◆ YOUR OBJECTIVE
Copy each line below that contains "time".

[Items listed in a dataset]

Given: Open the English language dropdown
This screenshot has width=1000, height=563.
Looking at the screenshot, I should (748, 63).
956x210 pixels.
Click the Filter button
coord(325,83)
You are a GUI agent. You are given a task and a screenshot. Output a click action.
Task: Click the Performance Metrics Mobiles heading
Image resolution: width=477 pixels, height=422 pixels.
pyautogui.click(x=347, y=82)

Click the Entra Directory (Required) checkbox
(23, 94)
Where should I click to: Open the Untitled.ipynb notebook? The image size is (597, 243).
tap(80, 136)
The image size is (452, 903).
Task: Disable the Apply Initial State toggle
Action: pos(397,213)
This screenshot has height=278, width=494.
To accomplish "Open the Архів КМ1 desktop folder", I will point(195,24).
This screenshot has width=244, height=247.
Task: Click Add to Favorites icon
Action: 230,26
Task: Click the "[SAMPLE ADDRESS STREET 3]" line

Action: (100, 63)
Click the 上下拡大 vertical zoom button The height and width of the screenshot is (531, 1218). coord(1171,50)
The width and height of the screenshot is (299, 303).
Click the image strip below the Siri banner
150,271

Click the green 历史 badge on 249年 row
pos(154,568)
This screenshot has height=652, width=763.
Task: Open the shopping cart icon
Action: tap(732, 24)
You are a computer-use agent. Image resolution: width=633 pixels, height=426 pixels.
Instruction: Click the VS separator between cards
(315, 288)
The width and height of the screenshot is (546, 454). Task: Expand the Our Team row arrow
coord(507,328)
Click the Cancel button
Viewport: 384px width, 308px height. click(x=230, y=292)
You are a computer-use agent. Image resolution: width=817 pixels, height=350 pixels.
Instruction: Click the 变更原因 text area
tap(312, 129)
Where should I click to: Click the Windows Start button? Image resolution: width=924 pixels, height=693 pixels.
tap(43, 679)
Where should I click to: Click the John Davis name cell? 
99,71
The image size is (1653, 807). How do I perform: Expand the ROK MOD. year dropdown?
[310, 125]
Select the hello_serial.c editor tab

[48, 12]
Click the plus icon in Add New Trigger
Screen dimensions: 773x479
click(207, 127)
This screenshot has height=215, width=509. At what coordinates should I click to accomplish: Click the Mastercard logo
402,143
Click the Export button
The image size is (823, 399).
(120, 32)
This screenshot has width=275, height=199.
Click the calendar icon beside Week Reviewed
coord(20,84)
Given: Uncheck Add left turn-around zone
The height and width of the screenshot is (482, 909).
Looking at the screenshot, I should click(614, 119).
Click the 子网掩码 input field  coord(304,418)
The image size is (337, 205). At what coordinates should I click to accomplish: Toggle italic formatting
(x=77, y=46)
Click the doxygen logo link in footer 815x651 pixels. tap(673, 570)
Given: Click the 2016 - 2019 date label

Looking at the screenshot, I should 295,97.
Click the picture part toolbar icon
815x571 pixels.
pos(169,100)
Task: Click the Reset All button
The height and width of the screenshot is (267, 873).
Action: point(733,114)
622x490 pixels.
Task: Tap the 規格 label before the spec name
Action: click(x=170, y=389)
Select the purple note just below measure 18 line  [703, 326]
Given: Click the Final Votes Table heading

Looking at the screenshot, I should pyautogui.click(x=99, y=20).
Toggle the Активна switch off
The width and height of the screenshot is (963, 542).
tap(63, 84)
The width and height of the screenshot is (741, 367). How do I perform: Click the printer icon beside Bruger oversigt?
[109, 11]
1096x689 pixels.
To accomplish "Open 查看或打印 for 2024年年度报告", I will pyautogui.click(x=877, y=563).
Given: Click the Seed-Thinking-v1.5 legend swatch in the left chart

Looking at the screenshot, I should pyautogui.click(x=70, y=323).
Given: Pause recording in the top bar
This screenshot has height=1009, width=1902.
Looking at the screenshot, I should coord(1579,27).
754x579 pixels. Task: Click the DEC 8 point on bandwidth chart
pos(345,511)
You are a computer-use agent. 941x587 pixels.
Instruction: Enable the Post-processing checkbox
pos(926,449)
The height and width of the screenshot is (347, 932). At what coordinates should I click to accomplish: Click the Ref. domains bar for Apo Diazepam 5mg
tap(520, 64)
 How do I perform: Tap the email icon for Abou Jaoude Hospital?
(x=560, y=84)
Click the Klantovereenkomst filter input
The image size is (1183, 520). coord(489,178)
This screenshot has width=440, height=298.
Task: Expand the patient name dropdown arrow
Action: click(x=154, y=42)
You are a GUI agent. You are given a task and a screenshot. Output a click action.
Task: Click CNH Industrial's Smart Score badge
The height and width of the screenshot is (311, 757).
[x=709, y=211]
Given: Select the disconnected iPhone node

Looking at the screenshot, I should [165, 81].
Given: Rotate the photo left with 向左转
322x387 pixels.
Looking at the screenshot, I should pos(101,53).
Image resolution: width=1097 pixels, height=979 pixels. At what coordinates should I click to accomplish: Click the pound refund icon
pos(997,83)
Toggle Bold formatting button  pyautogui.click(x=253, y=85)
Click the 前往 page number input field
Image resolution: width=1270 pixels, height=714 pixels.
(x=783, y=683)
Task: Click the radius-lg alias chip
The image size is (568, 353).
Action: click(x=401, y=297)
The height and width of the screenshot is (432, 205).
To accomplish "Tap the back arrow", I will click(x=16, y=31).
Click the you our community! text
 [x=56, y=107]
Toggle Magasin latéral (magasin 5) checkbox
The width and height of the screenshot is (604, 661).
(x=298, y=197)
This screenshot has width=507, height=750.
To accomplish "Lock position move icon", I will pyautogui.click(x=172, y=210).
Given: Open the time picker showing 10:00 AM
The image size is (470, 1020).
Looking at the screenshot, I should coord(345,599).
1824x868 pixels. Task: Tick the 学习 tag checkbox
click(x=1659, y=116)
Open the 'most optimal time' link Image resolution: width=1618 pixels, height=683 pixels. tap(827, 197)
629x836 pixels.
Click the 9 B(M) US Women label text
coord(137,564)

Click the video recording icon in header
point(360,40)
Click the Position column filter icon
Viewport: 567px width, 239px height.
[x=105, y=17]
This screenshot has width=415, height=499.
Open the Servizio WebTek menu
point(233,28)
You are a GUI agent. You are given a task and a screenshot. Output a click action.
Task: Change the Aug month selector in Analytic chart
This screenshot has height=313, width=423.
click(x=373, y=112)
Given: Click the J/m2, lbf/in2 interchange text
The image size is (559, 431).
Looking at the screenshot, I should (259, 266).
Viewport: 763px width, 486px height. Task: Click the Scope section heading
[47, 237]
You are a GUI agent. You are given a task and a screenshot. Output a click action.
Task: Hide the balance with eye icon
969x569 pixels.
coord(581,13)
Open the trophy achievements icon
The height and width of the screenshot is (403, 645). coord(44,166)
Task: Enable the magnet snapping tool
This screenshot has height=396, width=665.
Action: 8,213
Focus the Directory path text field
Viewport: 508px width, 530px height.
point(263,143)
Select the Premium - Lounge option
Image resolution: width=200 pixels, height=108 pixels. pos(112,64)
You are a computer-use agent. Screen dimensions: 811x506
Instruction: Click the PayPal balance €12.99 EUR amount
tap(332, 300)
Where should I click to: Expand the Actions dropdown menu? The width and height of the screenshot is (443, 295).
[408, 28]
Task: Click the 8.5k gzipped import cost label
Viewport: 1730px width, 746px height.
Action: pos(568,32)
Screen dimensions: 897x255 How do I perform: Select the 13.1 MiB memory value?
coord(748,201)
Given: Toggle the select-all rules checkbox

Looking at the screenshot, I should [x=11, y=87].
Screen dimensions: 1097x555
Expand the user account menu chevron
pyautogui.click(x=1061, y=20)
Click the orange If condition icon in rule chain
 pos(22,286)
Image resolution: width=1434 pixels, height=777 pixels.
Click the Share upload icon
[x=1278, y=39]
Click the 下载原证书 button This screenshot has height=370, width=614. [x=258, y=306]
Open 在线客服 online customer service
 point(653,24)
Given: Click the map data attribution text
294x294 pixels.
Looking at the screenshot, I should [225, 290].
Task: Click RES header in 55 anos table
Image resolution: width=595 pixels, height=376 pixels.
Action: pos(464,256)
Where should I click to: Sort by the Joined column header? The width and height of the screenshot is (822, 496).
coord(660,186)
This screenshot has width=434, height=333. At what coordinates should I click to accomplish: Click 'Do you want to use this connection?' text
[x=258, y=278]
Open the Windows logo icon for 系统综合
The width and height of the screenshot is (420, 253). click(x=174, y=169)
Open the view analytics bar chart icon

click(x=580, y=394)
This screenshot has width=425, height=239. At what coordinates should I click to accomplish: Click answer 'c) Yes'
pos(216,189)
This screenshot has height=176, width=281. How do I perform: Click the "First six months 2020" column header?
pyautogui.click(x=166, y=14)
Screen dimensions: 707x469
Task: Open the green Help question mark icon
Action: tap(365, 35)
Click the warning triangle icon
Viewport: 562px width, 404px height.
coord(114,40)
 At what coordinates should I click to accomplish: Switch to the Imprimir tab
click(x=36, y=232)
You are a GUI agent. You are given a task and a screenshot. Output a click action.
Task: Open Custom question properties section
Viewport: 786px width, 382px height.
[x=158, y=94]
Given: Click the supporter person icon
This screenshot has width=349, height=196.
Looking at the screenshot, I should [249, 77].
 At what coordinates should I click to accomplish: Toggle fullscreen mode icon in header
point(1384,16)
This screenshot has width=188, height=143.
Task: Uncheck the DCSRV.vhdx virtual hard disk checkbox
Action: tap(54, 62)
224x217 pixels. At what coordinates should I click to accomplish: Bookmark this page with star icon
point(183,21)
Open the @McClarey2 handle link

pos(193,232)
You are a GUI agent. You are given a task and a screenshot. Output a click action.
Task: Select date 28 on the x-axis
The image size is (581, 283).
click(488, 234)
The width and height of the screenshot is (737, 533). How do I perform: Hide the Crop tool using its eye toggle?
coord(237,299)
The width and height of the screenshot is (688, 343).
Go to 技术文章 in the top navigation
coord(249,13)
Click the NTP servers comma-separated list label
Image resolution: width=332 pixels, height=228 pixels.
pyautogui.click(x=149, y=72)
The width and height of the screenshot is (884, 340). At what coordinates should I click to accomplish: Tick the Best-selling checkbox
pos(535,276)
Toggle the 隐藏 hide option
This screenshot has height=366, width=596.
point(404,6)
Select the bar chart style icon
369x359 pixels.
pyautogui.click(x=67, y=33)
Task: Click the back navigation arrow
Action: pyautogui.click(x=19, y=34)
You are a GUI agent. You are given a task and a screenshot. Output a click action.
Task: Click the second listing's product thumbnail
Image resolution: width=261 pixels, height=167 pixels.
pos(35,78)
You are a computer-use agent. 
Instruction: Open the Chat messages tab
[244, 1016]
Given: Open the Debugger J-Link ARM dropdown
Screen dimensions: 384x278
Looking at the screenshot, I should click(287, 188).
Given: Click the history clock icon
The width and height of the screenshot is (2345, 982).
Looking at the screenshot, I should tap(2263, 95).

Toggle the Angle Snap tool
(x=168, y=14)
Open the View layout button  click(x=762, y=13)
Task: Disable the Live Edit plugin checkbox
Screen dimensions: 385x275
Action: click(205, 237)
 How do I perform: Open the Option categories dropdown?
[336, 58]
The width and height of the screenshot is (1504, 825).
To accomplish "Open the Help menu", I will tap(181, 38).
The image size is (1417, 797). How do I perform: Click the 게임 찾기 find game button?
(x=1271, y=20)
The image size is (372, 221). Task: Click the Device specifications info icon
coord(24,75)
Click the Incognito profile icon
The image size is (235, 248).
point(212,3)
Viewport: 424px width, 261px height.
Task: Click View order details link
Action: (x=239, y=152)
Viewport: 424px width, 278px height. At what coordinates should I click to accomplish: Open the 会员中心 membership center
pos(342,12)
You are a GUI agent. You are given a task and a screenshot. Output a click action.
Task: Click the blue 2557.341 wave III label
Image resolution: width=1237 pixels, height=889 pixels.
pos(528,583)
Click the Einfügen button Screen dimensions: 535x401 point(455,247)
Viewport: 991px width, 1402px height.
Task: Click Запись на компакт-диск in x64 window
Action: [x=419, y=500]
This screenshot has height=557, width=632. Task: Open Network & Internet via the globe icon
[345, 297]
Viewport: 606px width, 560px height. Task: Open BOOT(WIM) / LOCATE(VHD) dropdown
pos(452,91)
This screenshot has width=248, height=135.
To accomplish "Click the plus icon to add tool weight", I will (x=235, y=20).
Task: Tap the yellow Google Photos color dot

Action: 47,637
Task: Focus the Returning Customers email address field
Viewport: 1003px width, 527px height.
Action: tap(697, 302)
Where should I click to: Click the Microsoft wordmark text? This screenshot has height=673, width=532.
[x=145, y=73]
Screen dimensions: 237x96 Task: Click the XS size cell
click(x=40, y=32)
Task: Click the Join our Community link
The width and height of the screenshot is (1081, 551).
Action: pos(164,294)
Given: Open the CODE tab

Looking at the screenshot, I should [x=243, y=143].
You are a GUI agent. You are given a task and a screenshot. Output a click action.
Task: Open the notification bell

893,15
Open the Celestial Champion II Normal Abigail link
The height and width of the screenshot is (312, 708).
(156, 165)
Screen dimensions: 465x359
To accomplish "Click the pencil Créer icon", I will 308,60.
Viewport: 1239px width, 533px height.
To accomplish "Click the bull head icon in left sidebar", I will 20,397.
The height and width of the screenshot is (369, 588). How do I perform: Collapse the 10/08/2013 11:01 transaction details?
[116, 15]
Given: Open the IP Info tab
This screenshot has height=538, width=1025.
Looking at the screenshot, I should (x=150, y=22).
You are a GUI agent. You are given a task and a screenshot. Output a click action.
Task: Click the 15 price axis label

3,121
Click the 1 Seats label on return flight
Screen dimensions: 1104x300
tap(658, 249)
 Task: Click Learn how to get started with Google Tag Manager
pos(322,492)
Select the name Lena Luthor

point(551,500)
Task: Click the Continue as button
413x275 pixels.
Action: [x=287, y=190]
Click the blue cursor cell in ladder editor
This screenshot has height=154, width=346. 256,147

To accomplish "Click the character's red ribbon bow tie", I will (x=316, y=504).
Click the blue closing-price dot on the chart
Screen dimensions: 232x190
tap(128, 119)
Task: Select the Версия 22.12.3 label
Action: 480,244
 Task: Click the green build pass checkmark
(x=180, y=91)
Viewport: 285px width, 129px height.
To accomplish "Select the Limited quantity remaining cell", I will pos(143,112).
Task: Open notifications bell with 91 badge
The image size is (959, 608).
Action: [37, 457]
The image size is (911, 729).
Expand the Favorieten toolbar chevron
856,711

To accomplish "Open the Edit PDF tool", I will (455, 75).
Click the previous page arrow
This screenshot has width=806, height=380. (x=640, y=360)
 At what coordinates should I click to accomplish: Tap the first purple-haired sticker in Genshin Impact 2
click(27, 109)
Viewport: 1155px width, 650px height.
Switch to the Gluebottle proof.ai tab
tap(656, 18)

◆ TASK RESULT
Given: Open the time picker showing 10:00 AM
Open the 'most optimal time' link Image resolution: width=1618 pixels, height=683 pixels. tap(827, 197)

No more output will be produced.